Viana afirma ainda que, caso
Alcolumbre não dê andamento ao requerimento, irá recorrer ao STF pois o pedido
cumpre os requisitos exigidos para a continuidade dos trabalhos. "O
mandado de segurança que eu pretendo impetrar no Supremo Tribunal Federal, contra
a minha vontade, [...] esse mandado de segurança está pronto e nós poderemos
solicitar ao Supremo a prorrogação, já que temos todas as assinaturas e o
regimento cumpridos". Viana já havia conversado com Davi Alcolumbre sobre
a prorrogação da CPMI, mas que ainda não houve decisão.
De acordo com o senador, o
regimento prevê que, após a coleta das assinaturas necessárias, o requerimento
de prorrogação deve ser lido pelo presidente do Congresso para produzir
efeitos. "Não vamos blindar ninguém", diz Viana No dia 3 de março,
Viana comemorou a decisão de Alcolumbre, que considerou válida a sessão da
comissão que aprovou a quebra dos sigilos bancário e fiscal de Fábio Luís Lula
da Silva, o Lulinha, filho do presidente Luiz Inácio Lula da Silva (PT). Em
coletiva, o senador afirmou que a votação seguiu o regimento interno. “O painel
é quem determina a presença dos parlamentares”, declarou. Segundo ele, 31
integrantes registraram presença na sessão. Viana também rebateu críticas da
base governista, que questionou a condução da votação.

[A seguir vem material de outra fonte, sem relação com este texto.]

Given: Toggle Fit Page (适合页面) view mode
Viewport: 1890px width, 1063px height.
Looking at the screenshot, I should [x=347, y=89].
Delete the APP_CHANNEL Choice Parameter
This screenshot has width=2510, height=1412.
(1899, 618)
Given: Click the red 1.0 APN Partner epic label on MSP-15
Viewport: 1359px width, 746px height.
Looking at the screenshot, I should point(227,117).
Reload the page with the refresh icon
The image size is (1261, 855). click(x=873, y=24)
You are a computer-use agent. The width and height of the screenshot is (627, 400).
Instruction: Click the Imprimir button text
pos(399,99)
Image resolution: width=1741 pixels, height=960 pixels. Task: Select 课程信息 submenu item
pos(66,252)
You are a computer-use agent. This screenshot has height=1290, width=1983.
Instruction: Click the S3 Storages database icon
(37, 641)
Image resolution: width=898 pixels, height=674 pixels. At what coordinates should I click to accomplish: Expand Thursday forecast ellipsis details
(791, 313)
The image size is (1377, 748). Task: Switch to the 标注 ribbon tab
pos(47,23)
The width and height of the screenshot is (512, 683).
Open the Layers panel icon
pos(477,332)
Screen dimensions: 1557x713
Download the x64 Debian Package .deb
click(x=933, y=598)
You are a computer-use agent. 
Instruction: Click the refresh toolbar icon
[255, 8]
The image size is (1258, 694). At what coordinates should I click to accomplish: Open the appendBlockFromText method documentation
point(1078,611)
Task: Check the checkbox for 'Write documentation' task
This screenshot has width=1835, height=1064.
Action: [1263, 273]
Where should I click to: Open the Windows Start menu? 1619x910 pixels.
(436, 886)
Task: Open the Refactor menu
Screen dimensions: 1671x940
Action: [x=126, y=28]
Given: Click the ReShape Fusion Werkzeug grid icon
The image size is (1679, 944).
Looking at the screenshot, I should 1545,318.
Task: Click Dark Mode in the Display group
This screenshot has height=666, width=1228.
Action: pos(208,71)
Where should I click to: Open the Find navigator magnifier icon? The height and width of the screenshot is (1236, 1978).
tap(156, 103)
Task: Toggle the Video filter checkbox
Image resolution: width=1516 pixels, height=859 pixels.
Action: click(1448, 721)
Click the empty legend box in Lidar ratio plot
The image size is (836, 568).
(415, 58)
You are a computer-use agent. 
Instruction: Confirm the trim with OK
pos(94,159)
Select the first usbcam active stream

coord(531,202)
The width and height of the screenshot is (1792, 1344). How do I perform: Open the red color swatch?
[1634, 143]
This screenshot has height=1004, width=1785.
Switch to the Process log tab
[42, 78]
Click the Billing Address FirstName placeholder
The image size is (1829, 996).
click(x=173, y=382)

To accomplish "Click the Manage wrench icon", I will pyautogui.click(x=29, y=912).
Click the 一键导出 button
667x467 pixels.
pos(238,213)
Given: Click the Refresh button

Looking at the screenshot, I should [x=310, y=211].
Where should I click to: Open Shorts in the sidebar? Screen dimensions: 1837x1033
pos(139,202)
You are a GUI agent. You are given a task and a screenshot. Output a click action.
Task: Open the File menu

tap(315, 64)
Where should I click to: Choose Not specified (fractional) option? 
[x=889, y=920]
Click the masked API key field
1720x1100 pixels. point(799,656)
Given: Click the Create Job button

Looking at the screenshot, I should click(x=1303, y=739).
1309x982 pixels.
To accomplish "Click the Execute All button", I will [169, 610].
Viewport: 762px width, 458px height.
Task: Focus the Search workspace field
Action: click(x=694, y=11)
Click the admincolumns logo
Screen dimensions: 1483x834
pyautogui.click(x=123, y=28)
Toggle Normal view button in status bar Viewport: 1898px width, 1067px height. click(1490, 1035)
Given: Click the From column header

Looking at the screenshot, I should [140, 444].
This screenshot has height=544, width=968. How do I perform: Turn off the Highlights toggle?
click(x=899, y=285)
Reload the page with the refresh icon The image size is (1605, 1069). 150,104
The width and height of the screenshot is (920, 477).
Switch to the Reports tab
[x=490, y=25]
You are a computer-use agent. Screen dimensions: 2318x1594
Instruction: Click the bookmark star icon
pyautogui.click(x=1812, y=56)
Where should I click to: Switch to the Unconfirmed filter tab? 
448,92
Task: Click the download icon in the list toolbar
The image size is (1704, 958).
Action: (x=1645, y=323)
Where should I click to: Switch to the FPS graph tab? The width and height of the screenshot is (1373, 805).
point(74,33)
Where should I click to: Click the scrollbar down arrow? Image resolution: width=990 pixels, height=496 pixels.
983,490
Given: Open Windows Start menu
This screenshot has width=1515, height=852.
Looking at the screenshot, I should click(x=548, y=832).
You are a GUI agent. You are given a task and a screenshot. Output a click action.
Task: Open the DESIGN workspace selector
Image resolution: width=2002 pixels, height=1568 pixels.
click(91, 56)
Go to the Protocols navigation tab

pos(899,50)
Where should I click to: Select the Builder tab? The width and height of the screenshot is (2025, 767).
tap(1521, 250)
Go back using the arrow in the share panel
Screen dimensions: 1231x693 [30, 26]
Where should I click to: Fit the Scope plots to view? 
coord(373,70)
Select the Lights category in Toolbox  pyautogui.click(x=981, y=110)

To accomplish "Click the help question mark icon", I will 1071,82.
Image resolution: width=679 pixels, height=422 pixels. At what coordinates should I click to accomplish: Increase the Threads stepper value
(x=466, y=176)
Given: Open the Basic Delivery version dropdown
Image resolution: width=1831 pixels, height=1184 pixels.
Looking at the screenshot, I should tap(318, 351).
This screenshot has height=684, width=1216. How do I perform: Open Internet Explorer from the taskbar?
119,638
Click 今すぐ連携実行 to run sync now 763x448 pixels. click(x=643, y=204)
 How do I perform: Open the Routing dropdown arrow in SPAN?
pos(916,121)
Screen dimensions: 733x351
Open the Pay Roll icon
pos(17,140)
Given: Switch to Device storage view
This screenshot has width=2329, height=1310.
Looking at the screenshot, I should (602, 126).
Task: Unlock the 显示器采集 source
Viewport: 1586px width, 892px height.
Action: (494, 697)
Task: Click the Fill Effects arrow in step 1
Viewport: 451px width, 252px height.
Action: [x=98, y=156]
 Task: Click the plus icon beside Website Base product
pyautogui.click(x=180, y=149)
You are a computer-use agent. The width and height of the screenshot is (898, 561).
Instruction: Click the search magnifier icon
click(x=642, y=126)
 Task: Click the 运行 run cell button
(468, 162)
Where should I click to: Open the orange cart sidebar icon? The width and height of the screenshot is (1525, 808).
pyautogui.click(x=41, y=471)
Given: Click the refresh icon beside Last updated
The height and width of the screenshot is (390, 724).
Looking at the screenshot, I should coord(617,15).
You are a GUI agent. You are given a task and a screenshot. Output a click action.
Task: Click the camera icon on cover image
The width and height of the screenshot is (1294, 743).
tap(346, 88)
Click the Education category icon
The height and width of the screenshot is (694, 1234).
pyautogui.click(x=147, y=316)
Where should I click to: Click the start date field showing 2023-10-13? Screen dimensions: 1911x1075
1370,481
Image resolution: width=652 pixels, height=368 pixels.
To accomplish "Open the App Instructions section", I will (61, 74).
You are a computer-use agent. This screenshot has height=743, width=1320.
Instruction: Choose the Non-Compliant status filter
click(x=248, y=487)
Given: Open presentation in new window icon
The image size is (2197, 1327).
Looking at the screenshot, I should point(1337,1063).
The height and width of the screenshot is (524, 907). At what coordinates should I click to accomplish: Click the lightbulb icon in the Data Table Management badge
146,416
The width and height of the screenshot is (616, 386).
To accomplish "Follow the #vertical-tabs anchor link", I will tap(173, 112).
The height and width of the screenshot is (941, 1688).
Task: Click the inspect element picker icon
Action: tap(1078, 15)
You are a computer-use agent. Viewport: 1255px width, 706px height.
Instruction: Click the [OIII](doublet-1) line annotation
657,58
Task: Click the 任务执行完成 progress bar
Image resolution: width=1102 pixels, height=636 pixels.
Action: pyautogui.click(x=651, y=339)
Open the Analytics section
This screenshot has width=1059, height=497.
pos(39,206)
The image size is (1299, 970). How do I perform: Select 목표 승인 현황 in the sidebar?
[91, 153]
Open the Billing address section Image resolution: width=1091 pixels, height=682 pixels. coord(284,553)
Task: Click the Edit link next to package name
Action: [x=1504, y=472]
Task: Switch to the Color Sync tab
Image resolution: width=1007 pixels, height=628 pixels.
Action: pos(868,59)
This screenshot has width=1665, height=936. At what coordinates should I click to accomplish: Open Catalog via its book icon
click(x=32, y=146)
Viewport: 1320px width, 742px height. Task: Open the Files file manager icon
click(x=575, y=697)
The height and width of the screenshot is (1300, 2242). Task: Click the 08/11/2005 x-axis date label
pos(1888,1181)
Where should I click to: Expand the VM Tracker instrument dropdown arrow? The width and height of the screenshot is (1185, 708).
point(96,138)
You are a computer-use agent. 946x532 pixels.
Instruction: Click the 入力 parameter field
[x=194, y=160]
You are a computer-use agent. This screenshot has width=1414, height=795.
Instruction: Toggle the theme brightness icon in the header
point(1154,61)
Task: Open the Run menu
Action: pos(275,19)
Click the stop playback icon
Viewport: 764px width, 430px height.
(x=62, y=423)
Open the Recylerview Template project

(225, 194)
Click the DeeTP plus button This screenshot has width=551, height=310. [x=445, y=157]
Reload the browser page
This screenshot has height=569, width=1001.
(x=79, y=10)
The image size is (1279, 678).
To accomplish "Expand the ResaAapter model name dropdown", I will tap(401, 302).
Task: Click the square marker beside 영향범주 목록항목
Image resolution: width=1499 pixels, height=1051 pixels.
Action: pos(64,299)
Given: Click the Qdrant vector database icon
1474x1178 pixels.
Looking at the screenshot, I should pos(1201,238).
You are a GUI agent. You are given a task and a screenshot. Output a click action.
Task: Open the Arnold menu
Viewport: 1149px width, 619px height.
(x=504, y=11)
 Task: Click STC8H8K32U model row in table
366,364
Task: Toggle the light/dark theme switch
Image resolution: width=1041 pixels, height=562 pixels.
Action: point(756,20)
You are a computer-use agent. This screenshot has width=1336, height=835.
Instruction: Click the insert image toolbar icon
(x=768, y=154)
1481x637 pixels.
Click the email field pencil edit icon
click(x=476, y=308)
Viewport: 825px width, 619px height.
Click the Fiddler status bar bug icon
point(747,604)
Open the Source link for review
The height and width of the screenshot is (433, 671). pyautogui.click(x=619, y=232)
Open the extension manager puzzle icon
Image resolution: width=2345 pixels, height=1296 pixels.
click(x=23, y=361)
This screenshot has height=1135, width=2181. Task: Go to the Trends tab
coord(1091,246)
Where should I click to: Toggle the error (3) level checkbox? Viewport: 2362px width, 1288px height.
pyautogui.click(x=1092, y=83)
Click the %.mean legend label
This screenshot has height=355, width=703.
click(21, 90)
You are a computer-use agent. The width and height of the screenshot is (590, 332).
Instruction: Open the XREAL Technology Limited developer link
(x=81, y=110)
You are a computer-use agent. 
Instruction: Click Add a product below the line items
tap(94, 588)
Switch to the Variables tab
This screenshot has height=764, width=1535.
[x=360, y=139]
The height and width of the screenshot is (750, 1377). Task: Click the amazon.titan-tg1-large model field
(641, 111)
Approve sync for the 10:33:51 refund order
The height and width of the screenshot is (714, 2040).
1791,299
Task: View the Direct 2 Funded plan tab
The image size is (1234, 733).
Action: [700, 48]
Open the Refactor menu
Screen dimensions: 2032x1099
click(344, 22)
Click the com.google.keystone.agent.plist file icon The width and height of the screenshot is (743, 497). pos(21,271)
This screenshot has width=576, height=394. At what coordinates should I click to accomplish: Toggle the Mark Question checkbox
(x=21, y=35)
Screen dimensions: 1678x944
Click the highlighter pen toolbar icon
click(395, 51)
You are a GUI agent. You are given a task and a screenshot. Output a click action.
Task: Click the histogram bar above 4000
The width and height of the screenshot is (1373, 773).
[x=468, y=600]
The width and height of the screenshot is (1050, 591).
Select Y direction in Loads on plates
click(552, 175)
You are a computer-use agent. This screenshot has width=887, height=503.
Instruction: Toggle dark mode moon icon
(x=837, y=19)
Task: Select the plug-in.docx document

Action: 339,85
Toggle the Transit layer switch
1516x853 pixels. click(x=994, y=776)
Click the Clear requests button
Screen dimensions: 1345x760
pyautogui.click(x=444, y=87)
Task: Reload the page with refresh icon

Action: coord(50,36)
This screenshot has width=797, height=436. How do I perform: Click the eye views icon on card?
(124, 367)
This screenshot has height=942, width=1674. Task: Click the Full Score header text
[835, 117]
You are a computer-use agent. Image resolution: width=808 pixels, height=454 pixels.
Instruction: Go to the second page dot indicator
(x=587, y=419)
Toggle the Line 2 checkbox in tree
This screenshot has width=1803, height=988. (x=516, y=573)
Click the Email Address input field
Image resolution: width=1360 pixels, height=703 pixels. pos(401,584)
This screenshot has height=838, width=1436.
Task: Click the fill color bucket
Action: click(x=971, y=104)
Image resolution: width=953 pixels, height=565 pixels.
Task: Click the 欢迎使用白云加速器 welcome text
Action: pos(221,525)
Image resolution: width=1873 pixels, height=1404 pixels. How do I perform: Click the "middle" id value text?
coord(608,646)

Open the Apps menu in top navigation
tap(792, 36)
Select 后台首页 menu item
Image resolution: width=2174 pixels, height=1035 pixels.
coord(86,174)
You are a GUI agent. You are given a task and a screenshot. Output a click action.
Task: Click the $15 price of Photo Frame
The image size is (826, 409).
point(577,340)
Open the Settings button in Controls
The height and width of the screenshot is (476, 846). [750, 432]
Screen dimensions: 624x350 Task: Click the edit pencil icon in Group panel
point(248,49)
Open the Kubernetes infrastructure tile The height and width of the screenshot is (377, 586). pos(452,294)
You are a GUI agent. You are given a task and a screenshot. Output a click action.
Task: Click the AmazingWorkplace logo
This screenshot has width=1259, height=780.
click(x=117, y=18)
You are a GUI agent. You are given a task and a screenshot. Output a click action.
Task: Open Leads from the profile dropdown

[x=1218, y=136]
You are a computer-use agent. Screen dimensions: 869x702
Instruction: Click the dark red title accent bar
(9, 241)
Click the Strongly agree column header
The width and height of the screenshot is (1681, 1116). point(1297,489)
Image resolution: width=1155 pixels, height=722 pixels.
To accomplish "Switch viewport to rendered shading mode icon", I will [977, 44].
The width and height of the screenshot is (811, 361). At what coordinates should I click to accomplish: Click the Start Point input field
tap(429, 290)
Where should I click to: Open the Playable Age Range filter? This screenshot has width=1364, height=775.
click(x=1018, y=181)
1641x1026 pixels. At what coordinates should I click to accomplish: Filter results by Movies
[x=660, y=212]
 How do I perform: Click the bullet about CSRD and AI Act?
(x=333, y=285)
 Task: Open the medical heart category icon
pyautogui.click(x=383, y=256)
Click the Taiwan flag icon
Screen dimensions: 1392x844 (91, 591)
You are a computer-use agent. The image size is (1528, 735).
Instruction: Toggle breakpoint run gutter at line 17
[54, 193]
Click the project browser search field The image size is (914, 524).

“Se a base queria agir buscando votos em bloco para derrubar todas as votações, deveria ter observado o que o regimento diz em relação à maioria dos presentes”, afirmou. Ele acrescentou que a comissão não fará distinções na análise de requerimentos. “Seja parente de gente importante, banqueiro ou qualquer outro nome, a CPMI não vai blindar ninguém.” A comissão investiga suspeitas de fraudes relacionadas a descontos associativos ilegais em aposentadorias e pensões do Instituto Nacional do Seguro Social (INSS). Fonte Agência Brasil.